Problem to work on — All entries below are to be retyped in full, precisely as they appear.

The data —
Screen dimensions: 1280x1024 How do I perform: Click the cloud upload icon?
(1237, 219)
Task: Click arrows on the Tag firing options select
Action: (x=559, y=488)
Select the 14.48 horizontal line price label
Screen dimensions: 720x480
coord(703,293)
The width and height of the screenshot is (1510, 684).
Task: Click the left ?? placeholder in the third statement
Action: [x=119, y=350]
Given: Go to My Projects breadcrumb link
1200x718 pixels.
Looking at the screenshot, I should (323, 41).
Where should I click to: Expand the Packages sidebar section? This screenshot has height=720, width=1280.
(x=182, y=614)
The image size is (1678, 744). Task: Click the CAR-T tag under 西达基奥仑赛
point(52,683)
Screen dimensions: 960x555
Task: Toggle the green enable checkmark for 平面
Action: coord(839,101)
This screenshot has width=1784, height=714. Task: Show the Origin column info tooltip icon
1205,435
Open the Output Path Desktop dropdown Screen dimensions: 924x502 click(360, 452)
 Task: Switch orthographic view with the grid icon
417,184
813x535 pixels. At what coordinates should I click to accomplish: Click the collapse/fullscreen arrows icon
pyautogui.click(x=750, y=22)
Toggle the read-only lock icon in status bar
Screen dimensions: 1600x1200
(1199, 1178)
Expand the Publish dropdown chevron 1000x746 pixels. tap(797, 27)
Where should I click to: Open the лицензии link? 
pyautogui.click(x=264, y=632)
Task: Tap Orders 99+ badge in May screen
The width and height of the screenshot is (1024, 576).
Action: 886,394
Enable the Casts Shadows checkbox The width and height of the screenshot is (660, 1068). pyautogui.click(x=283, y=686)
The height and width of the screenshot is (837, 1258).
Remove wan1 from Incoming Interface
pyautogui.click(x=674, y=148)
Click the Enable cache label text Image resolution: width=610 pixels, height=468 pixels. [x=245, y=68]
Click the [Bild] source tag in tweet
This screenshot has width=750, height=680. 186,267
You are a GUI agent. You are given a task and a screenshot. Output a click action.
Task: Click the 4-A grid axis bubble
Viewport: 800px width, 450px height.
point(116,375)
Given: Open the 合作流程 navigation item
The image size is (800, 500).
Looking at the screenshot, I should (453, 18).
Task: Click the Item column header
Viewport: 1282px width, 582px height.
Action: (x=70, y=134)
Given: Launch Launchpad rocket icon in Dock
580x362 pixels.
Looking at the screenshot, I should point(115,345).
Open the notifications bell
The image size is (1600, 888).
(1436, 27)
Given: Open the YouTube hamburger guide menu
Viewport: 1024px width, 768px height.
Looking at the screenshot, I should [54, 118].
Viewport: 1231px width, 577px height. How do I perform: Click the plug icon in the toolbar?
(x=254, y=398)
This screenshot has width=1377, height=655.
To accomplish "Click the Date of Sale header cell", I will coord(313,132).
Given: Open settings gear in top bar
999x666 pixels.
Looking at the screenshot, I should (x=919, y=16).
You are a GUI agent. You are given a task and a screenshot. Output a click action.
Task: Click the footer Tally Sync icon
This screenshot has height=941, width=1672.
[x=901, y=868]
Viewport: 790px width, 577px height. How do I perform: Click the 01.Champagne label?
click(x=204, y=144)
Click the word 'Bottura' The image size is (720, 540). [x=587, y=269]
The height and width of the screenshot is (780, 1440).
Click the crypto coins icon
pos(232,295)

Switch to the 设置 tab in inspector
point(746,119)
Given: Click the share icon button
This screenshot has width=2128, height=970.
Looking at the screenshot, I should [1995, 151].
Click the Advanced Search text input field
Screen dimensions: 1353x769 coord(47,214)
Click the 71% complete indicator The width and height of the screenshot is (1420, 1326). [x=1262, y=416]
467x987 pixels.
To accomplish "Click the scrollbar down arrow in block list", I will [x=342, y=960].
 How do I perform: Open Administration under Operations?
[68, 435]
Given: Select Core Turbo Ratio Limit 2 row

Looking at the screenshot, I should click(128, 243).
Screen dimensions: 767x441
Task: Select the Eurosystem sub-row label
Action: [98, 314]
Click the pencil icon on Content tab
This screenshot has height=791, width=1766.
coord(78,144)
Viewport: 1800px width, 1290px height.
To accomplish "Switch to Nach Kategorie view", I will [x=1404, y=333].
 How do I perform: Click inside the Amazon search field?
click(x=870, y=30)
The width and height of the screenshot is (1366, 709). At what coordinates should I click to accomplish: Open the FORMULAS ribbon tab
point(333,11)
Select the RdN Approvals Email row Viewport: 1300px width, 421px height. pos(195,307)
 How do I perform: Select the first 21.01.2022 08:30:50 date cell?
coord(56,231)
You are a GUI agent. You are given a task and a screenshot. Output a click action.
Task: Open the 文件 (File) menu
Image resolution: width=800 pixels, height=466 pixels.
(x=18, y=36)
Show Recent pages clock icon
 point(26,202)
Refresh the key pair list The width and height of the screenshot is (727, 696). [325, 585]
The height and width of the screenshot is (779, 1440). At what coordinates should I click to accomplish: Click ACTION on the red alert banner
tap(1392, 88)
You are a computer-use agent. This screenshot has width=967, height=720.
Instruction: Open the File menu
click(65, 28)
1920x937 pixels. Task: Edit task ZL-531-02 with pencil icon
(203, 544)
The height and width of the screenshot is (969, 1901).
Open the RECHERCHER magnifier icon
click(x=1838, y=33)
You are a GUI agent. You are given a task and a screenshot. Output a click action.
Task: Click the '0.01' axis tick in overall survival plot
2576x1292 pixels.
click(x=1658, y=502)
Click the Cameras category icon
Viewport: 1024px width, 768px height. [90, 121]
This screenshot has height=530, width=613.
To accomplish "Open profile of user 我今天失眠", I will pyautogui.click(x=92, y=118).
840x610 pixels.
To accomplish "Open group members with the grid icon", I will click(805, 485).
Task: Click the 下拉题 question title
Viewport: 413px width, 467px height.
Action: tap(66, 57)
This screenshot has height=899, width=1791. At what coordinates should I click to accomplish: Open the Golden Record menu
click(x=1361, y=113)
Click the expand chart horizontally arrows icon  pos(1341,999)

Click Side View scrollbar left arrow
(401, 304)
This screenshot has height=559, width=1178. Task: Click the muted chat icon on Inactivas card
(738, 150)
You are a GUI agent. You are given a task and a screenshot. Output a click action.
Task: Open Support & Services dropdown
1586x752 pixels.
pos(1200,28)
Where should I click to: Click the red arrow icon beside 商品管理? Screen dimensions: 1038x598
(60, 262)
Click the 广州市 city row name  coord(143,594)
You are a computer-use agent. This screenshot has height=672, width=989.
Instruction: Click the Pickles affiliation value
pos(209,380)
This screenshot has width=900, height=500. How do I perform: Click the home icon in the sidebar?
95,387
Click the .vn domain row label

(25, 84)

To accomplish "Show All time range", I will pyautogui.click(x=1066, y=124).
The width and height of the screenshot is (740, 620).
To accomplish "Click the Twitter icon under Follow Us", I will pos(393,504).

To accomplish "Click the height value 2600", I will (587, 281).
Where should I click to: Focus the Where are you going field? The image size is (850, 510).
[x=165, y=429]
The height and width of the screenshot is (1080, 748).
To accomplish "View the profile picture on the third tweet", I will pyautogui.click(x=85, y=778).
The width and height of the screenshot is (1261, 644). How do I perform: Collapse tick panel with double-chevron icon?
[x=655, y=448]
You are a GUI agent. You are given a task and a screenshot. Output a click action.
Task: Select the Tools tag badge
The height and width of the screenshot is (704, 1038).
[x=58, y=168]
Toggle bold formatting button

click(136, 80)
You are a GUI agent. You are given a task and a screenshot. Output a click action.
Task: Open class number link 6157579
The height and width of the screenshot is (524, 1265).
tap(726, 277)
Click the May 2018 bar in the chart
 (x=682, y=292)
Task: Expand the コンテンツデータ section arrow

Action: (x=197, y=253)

Result for this task —
Screen dimensions: 1280x1024 How do I perform: Click the cloud upload icon?
(1237, 219)
Task: Click arrows on the Tag firing options select
Action: (x=559, y=488)
Select the 14.48 horizontal line price label
Screen dimensions: 720x480
coord(703,293)
The width and height of the screenshot is (1510, 684).
Task: Click the left ?? placeholder in the third statement
Action: [x=119, y=350]
Given: Go to My Projects breadcrumb link
1200x718 pixels.
Looking at the screenshot, I should (323, 41).
Where should I click to: Expand the Packages sidebar section? This screenshot has height=720, width=1280.
(x=182, y=614)
The image size is (1678, 744). Task: Click the CAR-T tag under 西达基奥仑赛
point(52,683)
Screen dimensions: 960x555
Task: Toggle the green enable checkmark for 平面
Action: coord(839,101)
This screenshot has width=1784, height=714. Task: Show the Origin column info tooltip icon
1205,435
Open the Output Path Desktop dropdown Screen dimensions: 924x502 click(360, 452)
 Task: Switch orthographic view with the grid icon
417,184
813x535 pixels. At what coordinates should I click to accomplish: Click the collapse/fullscreen arrows icon
pyautogui.click(x=750, y=22)
Toggle the read-only lock icon in status bar
Screen dimensions: 1600x1200
(1199, 1178)
Expand the Publish dropdown chevron 1000x746 pixels. tap(797, 27)
Where should I click to: Open the лицензии link? 
pyautogui.click(x=264, y=632)
Task: Tap Orders 99+ badge in May screen
The width and height of the screenshot is (1024, 576).
Action: 886,394
Enable the Casts Shadows checkbox The width and height of the screenshot is (660, 1068). pyautogui.click(x=283, y=686)
The height and width of the screenshot is (837, 1258).
Remove wan1 from Incoming Interface
pyautogui.click(x=674, y=148)
Click the Enable cache label text Image resolution: width=610 pixels, height=468 pixels. [x=245, y=68]
Click the [Bild] source tag in tweet
This screenshot has width=750, height=680. 186,267
You are a GUI agent. You are given a task and a screenshot. Output a click action.
Task: Click the 4-A grid axis bubble
Viewport: 800px width, 450px height.
point(116,375)
Given: Open the 合作流程 navigation item
The image size is (800, 500).
Looking at the screenshot, I should (453, 18).
Task: Click the Item column header
Viewport: 1282px width, 582px height.
Action: (x=70, y=134)
Given: Launch Launchpad rocket icon in Dock
580x362 pixels.
Looking at the screenshot, I should point(115,345).
Open the notifications bell
The image size is (1600, 888).
(1436, 27)
Given: Open the YouTube hamburger guide menu
Viewport: 1024px width, 768px height.
Looking at the screenshot, I should [54, 118].
Viewport: 1231px width, 577px height. How do I perform: Click the plug icon in the toolbar?
(x=254, y=398)
This screenshot has width=1377, height=655.
To accomplish "Click the Date of Sale header cell", I will coord(313,132).
Given: Open settings gear in top bar
999x666 pixels.
Looking at the screenshot, I should (x=919, y=16).
You are a GUI agent. You are given a task and a screenshot. Output a click action.
Task: Click the footer Tally Sync icon
This screenshot has height=941, width=1672.
[x=901, y=868]
Viewport: 790px width, 577px height. How do I perform: Click the 01.Champagne label?
click(x=204, y=144)
Click the word 'Bottura' The image size is (720, 540). [x=587, y=269]
The height and width of the screenshot is (780, 1440).
Click the crypto coins icon
pos(232,295)

Switch to the 设置 tab in inspector
point(746,119)
Given: Click the share icon button
This screenshot has width=2128, height=970.
Looking at the screenshot, I should [1995, 151].
Click the Advanced Search text input field
Screen dimensions: 1353x769 coord(47,214)
Click the 71% complete indicator The width and height of the screenshot is (1420, 1326). [x=1262, y=416]
467x987 pixels.
To accomplish "Click the scrollbar down arrow in block list", I will [x=342, y=960].
 How do I perform: Open Administration under Operations?
[68, 435]
Given: Select Core Turbo Ratio Limit 2 row

Looking at the screenshot, I should click(128, 243).
Screen dimensions: 767x441
Task: Select the Eurosystem sub-row label
Action: [98, 314]
Click the pencil icon on Content tab
This screenshot has height=791, width=1766.
coord(78,144)
Viewport: 1800px width, 1290px height.
To accomplish "Switch to Nach Kategorie view", I will [x=1404, y=333].
 How do I perform: Click inside the Amazon search field?
click(x=870, y=30)
The width and height of the screenshot is (1366, 709). At what coordinates should I click to accomplish: Open the FORMULAS ribbon tab
point(333,11)
Select the RdN Approvals Email row Viewport: 1300px width, 421px height. pos(195,307)
 How do I perform: Select the first 21.01.2022 08:30:50 date cell?
coord(56,231)
You are a GUI agent. You are given a task and a screenshot. Output a click action.
Task: Open the 文件 (File) menu
Image resolution: width=800 pixels, height=466 pixels.
(x=18, y=36)
Show Recent pages clock icon
 point(26,202)
Refresh the key pair list The width and height of the screenshot is (727, 696). [325, 585]
The height and width of the screenshot is (779, 1440). At what coordinates should I click to accomplish: Click ACTION on the red alert banner
tap(1392, 88)
You are a computer-use agent. This screenshot has width=967, height=720.
Instruction: Open the File menu
click(65, 28)
1920x937 pixels. Task: Edit task ZL-531-02 with pencil icon
(203, 544)
The height and width of the screenshot is (969, 1901).
Open the RECHERCHER magnifier icon
click(x=1838, y=33)
You are a GUI agent. You are given a task and a screenshot. Output a click action.
Task: Click the '0.01' axis tick in overall survival plot
2576x1292 pixels.
click(x=1658, y=502)
Click the Cameras category icon
Viewport: 1024px width, 768px height. [90, 121]
This screenshot has height=530, width=613.
To accomplish "Open profile of user 我今天失眠", I will pyautogui.click(x=92, y=118).
840x610 pixels.
To accomplish "Open group members with the grid icon", I will click(805, 485).
Task: Click the 下拉题 question title
Viewport: 413px width, 467px height.
Action: tap(66, 57)
This screenshot has height=899, width=1791. At what coordinates should I click to accomplish: Open the Golden Record menu
click(x=1361, y=113)
Click the expand chart horizontally arrows icon  pos(1341,999)

Click Side View scrollbar left arrow
(401, 304)
This screenshot has height=559, width=1178. Task: Click the muted chat icon on Inactivas card
(738, 150)
You are a GUI agent. You are given a task and a screenshot. Output a click action.
Task: Open Support & Services dropdown
1586x752 pixels.
pos(1200,28)
Where should I click to: Click the red arrow icon beside 商品管理? Screen dimensions: 1038x598
(60, 262)
Click the 广州市 city row name  coord(143,594)
You are a computer-use agent. This screenshot has height=672, width=989.
Instruction: Click the Pickles affiliation value
pos(209,380)
This screenshot has width=900, height=500. How do I perform: Click the home icon in the sidebar?
95,387
Click the .vn domain row label

(25, 84)

To accomplish "Show All time range", I will pyautogui.click(x=1066, y=124).
The width and height of the screenshot is (740, 620).
To accomplish "Click the Twitter icon under Follow Us", I will pos(393,504).

To accomplish "Click the height value 2600", I will (587, 281).
Where should I click to: Focus the Where are you going field? The image size is (850, 510).
[x=165, y=429]
The height and width of the screenshot is (1080, 748).
To accomplish "View the profile picture on the third tweet", I will pyautogui.click(x=85, y=778).
The width and height of the screenshot is (1261, 644). How do I perform: Collapse tick panel with double-chevron icon?
[x=655, y=448]
You are a GUI agent. You are given a task and a screenshot. Output a click action.
Task: Select the Tools tag badge
The height and width of the screenshot is (704, 1038).
[x=58, y=168]
Toggle bold formatting button

click(136, 80)
You are a GUI agent. You are given a task and a screenshot. Output a click action.
Task: Open class number link 6157579
The height and width of the screenshot is (524, 1265).
tap(726, 277)
Click the May 2018 bar in the chart
 (x=682, y=292)
Task: Expand the コンテンツデータ section arrow

Action: (x=197, y=253)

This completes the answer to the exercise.